Arrivata alla quarta edizione la Summer School SKIA che, dopo la Summer School Psicomed, sta andando in scena nell’I.R.C.C.S. Neuromed fino a domenica otto settembre. Un momento di confronto tra studenti, docenti e clinici, a cavallo tra estetica e psicoanalisi. Quest’anno il tema degli incontri è stato la ‘voce’. Il titolo dell’iniziativa ‘Il respiro della voce’ ed ha visto responsabili scientifici i professori Silvia Vizzardelli, docente di Estetica e Filosofia della musica nel Dipartimento di Studi Umanistici dell’Università della Calabria, Matteo Bonazzi filosofo e psicoanalista, professore presso l’Università di Verona, e Mario Ajazzi Mancini psicoanalista e scrittore, docente presso la Scuola di Psicoterapia comparata di Firenze. Skia è una scuola di estetica e psicoanalisi che vuole confrontare la filosofia dell’arte, la filosofia dell’esperienza sensibile della creatività, con la psicoanalisi e con la neurologia.
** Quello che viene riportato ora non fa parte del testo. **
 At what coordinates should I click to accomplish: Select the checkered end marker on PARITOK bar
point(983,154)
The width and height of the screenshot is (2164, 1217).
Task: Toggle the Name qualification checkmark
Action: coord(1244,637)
“Siamo per la seconda volta ospiti di Neuromed e del professor Diego Centonze– ha detto Silvia Vizzardelli – l’anno scorso abbiamo approfondito il tema dell’inconscio. La collaborazione con il professor Centonze va avanti da lungo tempo per cui in questi momenti di confronto incrociamo il discorso neurologico, il discorso psicoanalitico, il discorso psichiatrico, con quello filosofico. Alla scuola partecipano studenti universitari e studenti della Scuola di psicoterapia Psicomed, con una convenzione tra l’Università di Cosenza, l’Università di Milano Bicocca, l’Università di Verona nonché alcune associazioni di artisti che lavorano insieme a noi”.
Diverse le relazioni che hanno affrontano da più parti il tema della ‘voce’ dal punto di vista filosofico e psicoanalitico.
“L’espressione ‘tatuaggi della fonazione’ – spiega il professor Matteo Bonazzi – è utilizzata da Michel de Certeau, gesuita, allievo di Jacques Lacan, e richiama un concetto particolare legato all’insegnamento del suo maestro. Lacan, noto per l’approccio teatrale che caratterizzava le sue lezioni, suscitava un’impressione molto forte in chi lo ascoltava. Un famoso letterato, che partecipò a tutto il seminario di Lacan, ricordava come l’effetto più toccante fosse la sensazione che il corpo di Lacan emanasse dalla sua voce, e non il contrario. Questa idea suggerisce che la voce non è solo un mezzo di espressione o di trasmissione di contenuti, ma qualcosa di più profondo, che incide e lascia un segno sul corpo stesso, quasi come un tatuaggio. È una voce che ha una presenza fisica, ‘graffiante’, e quindi materiale. Questo concetto offre un’interessante chiave di lettura per esplorare il tema del rapporto tra estetica e psicoanalisi. La voce, con la sua qualità materica e timbrica, tocca questioni estetiche importanti, ma ha anche una rilevanza clinica notevole. Lacan rifletteva, ad esempio, su cosa fossero le allucinazioni vocali nella psicosi. Questo lo portava a riconsiderare l’esperienza quotidiana della voce, che percepiamo come spontanea e naturale, ma che è chiaramente legata a strumenti tecnologici”.
“Affrontiamo in questa edizione anche il tema dell’immaginazione acustica – spiega Mario Ajazzi Mancini – come i suoni e le voci vengono percepiti e organizzati. Questo concetto può essere traslato anche in un contesto clinico, dove si crea un dialogo e un’interazione emotiva attraverso le varie fasi, gli interventi e le scansioni che strutturano le relazioni tra individui. Tuttavia, ciò che mi interessa maggiormente è proprio questa dimensione sonora, queste voci, che possiamo anche chiamare ‘voci della natura’ se vogliamo. In questo senso, mi interessa esplorare come tali voci si organizzino all’interno di un pensiero coerente e come, allo stesso tempo, aprano la mente a nuove possibilità e nuove situazioni. Questa è una delle grandi tematiche dell’immaginazione acustica: rimettere costantemente in discussione ciò che per noi poteva essere ma non è stato. L’immaginazione acustica diventa dunque uno spazio creativo, che sfida e rielabora continuamente il nostro rapporto con il suono e la percezione”.